Today’s full moon is the last one of 2025 and known historically as the ‘Cold Moon’ by Native American tribes because of the freezing temperatures at this time of year. It is also known as the ‘Long Night Moon’, a name which I think is more fitting as this moon rises during when the nights in the Northern Hemisphere are at their longest as we approach the winter solstice.
Whilst astrology may not resonate with everyone, it has been a long-term interest for me. Over the years as a been a counsellor, I’ve noticed that some clients’ moods shift around the full moon. As one client recently said, “It makes sense we’re affected, we’re mainly water,” reflecting how, like the tides, we too can be influenced by lunar cycles.
Seasonal pressures and mental wellbeing
In astrology, the Long Night Moon symbolises a time of hibernation, of creating a space for reflection and rest. However, this moon also rises over a busy time of year when the pressures of work, festive preparations, and social obligations collide. Unlike our ancestors, we don’t have the time and space to fully hibernate. Instead, it’s more often the case we have less time than usual to ourselves in the rush to get everything done before Christmas.
This time of year can be particularly difficult for those who are experiencing low mood, suffering from Seasonal Affective Disorder or impacted by anxiety. There’s less daylight, the weather makes it harder to spend time outdoors and we are more reliant on artificial lighting. It’s easy to spend no time outdoors during daylight. All of which can impact our circadian rhythms and our mood.
Practices to support you during winter
Whilst it’s not possible to hibernate right now, I’ve been thinking about how we can support ourselves during this time. Bringing some small practices into our lives which can be helpful and restorative during these darker days of the year.
Get exposure to daylight when you can – Even a 10 minute walk around the block can be helpful to give some fresh air and daylight. Failing that spending time near a window can be helpful for regulating your circadian rhythm .
Be realistic about how much you’re doing – When things are busy, it can feel necessary to just keep striving on. But rushing around or feeling obliged to keep up with a busy calendar, can fuel anxiety, people pleasing and stress at the expense of self-care. Sometimes, replacing an engagement with a quiet evening at home can be the best thing for yourself.
Taking a moment to pause and reflect – This suggestion is often met with initial resistance from clients but taking a few moments to pause can be so beneficial. Perhaps get yourself a hot drink and just gaze out of the window or write a few notes to reflect on how you’re coping right now.

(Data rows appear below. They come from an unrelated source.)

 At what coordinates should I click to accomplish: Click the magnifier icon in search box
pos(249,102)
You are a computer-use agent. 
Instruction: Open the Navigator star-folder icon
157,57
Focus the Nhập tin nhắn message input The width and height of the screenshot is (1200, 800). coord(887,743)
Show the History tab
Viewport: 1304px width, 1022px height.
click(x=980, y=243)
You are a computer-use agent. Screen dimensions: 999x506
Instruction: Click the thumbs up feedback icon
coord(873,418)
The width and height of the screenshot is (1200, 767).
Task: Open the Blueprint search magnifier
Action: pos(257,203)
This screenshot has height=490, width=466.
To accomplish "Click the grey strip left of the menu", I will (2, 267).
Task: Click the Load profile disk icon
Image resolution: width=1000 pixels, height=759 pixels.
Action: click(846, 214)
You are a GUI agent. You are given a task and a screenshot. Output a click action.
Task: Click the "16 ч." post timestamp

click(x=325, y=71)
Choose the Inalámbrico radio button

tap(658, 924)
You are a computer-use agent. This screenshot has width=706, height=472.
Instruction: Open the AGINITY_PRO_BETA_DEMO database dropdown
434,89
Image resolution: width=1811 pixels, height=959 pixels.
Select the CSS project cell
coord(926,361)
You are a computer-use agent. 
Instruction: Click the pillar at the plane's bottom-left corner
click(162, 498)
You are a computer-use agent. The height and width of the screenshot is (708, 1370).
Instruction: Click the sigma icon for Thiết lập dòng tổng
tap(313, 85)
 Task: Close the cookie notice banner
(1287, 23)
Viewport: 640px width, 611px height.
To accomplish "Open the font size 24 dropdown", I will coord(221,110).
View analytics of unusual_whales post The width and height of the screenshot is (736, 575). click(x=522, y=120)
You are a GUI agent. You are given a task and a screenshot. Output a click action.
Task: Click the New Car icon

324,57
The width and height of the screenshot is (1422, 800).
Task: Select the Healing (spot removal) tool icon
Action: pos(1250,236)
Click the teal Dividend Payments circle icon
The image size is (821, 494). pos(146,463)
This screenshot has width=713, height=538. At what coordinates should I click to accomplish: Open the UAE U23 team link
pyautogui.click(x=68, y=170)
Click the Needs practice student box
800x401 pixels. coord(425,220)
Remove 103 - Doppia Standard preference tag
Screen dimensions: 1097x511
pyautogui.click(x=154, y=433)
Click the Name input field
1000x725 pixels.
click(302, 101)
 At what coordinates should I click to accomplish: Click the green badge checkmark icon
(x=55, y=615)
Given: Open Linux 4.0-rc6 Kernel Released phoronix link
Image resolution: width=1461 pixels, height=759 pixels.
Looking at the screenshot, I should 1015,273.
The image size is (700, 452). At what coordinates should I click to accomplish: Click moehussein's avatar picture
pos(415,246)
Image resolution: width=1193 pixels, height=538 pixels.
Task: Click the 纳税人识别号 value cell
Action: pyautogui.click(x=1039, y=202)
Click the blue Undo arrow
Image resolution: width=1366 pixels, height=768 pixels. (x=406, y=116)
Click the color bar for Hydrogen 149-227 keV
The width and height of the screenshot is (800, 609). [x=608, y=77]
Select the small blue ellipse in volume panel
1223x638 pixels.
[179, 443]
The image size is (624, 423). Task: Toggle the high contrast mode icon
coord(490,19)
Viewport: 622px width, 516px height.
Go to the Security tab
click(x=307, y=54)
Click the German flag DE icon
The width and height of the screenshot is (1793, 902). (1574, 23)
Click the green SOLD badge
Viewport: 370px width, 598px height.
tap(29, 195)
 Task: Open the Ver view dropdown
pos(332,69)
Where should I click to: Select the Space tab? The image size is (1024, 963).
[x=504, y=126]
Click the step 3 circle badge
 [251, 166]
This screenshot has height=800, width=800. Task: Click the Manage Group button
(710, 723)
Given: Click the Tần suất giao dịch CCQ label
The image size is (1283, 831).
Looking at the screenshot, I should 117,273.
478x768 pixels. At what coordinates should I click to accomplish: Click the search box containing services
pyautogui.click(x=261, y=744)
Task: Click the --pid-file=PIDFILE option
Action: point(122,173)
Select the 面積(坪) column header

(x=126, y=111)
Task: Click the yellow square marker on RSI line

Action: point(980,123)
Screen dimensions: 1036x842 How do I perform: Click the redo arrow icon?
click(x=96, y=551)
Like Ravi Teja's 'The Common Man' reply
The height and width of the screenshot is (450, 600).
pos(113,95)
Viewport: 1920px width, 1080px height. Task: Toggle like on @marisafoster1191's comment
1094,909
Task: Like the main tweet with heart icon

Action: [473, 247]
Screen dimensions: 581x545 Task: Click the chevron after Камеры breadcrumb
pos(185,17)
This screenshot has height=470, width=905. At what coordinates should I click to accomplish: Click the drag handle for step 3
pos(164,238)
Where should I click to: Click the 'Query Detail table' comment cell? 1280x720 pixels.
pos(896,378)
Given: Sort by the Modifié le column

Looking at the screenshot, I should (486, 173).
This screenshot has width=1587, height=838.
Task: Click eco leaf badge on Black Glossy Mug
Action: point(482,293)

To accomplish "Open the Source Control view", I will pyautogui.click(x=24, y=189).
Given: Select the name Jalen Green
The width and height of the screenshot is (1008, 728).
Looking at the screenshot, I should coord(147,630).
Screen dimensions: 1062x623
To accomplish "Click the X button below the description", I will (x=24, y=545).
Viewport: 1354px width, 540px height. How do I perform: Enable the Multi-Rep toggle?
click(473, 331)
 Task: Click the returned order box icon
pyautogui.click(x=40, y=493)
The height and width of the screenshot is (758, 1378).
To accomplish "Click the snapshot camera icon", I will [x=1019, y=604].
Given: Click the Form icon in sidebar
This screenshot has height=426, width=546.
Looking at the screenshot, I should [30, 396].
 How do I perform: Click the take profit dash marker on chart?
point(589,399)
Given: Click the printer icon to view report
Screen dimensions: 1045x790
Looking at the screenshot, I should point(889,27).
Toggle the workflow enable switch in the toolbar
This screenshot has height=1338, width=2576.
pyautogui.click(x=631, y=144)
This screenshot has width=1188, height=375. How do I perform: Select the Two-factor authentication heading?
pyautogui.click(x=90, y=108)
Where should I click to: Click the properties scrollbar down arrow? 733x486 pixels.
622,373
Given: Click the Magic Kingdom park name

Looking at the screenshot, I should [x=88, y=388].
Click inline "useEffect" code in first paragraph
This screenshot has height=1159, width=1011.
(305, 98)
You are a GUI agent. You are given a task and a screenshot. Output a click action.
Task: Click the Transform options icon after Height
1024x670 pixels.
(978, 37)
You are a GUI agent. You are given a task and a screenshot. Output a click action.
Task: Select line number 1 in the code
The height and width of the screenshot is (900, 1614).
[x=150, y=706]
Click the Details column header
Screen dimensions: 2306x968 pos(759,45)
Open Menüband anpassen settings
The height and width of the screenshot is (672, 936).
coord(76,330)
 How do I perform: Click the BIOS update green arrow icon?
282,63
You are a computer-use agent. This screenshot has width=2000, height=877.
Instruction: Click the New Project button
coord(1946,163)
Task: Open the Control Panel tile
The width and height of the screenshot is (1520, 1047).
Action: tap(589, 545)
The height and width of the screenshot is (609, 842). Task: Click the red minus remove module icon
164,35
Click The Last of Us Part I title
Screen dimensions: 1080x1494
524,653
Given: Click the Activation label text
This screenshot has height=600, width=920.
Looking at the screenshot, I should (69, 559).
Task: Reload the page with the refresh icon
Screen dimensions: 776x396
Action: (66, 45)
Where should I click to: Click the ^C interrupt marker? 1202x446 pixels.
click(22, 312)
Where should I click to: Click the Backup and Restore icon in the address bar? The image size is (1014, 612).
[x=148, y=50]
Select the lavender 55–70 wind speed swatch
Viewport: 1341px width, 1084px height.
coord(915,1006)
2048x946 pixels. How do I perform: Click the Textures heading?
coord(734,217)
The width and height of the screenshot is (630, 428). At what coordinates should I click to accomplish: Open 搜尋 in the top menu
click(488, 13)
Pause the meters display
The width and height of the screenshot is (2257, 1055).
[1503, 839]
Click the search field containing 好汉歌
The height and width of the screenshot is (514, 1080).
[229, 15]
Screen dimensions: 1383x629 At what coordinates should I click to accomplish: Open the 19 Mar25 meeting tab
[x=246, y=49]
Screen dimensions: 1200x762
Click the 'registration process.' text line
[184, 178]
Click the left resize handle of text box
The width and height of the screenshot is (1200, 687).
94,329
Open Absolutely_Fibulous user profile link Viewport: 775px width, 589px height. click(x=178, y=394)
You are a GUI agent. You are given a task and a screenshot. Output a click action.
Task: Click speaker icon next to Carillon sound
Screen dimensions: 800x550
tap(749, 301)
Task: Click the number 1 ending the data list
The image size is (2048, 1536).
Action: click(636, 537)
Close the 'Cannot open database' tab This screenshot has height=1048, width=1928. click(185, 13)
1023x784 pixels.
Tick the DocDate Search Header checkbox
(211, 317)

Create small rituals that support rest – Simple grounding rituals can help signal to your body that rest is allowed, even during busy periods. This might be lighting a candle at the end of the workday, playing soft music as you cook, or taking a few slow breaths before bed. These small pauses can help regulate your nervous system.
Reduce sensory load where you can – December can be full of noise, bright lights and stimulation. Giving yourself small pockets of low-sensory time e.g. dimmer lighting, quiet moments without screens or simply closing your eyes for a minute can help bring your mind and body back into balance.
Connect with someone you trust – Reaching out to someone supportive can be grounding. A message, a short call, or a catch-up chat can help offset the isolation that sometimes comes with darker days.
Aligning yourself to the darker days
As we move through these longest nights of the year, it can be helpful to remember this season naturally asks us to slow down, even if the world around us feels frenetic. Allowing yourself small moments of pause, reflection and resoration can make this time feel a little calmer. Whether you feel drawn to the symbolism of the full moon or simply notice your own need for rest, I hope you can find pockets of stillness and kindess for yourself in the weeks ahead.